Em agosto de 2021 entrou em vigor a lei nº 14.193 [1], trazendo consigo muitas mudanças para os times de futebol brasileiros, sendo a mais importante delas, sem sombra de dúvidas, a possibilidade dos clubes se transformarem em sociedade anônima de futebol, a chamada SAF (sociedade anônima do futebol).

Por força do artigo 2º, inciso I da nova legislação, os clubes de futebol agora podem deixar de ser associações civis sem fins lucrativos, ou seja, sociedades não empresarias, para se transformarem em sociedades empresarias, o que traz uma série de consequências, tanto do ponto de vista jurídico, quanto de gestão e crescimento.

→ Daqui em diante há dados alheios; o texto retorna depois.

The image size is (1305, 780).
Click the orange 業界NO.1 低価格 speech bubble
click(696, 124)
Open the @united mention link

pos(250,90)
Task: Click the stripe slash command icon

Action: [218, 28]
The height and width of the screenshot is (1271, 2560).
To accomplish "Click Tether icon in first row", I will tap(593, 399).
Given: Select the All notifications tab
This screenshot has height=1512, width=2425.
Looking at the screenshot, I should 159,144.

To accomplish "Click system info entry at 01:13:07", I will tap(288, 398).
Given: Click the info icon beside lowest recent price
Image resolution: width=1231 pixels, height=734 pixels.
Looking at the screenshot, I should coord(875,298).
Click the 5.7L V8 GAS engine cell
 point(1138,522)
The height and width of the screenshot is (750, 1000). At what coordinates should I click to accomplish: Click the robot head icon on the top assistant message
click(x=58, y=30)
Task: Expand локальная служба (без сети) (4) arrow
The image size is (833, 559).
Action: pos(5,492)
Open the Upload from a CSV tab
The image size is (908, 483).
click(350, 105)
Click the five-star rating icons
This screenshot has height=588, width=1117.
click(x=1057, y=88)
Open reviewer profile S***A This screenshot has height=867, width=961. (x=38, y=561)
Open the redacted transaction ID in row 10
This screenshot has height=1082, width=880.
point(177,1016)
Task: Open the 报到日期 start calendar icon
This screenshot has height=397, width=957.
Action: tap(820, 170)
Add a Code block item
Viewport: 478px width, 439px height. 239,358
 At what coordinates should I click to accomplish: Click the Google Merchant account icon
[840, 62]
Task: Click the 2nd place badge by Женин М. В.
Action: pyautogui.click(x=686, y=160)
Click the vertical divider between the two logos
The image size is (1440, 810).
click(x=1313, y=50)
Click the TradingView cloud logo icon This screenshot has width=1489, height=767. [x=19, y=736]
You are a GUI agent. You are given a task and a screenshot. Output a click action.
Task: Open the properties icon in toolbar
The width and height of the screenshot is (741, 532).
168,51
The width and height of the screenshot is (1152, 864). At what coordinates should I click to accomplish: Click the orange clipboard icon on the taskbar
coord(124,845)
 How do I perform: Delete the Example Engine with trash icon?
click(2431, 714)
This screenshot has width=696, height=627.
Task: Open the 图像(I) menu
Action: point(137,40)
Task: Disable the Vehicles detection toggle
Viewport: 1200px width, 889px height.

Nos Estados Unidos e em boa parte dos países europeus, há muitos anos existe a figura do “clube-empresa”, o qual, como o próprio nome sugere, é uma sociedade empresária, desempenhando uma atividade econômica organizada, visando lucro e, claro, proporcionando um futebol de alto nível a seus torcedores.

Já aqui no Brasil, salvo raras exceções, os times de futebol são historicamente reconhecidos como instituições altamente endividadas, com gestões duvidosas, salários atrasados e estádios em situação de calamidade. Até então, por não serem consideradas empresas na acepção jurídica do termo, não podiam sequer se valerem do instituído da recuperação judicial, prevista na lei nº 11.101/05 [2].

Agora, ao se transformarem em SAF, os clubes podem ingressar com pedido de recuperação judicial ou extrajudicial, pois além de se enquadrarem como sociedades empresárias, também há previsão expressa no artigo 13, inciso II da lei 14.193/21, quanto a esta prerrogativa. Sendo assim, abre-se a possibilidade de renegociação das dívidas juntos aos credores, inclusive com deságios sobre o montante devido e parcelamentos a longo prazo, o que certamente será um grande alento.

Em apenas alguns meses de vigência da nova lei, diversos grandes clubes manifestaram interesse em transformarem-se em SAFs e ingressarem com pedido de recuperação judicial, numa tentativa de saldarem suas dívidas. O mais emblemático deles é do time mineiro Cruzeiro Esporte Clube, o qual está em tratativas de venda de 90% da SAF ao ex-jogador Ronaldo Nazário, tendo como uma das condições de aquisição o pedido de recuperação. Segundo o portal de notícias Globo Esporte [3], o clube acumula débito de aproximadamente R$ 1 bilhão com diversos credores.

Saindo do campo financeiro, importante analisar os benefícios da nova legislação também do prisma do crescimento dos clubes. Na medida em que se transformarem em empresas propriamente ditas, mais especificamente sob o rito de sociedades anônimas, podendo até mesmo negociarem suas ações em bolsa de valores, o clube passa a ter acionistas, os quais injetarão dinheiro através da compra e venda de ações, gerando caixa e, consequentemente, propiciando maiores investimentos.

Além disso, quando se fala em acionistas, pode-se ler: proprietários, ou seja, a partir de agora os times que aderirem a SAF terão donos, em maior ou menor percentual, o que pode ser uma consequência positiva.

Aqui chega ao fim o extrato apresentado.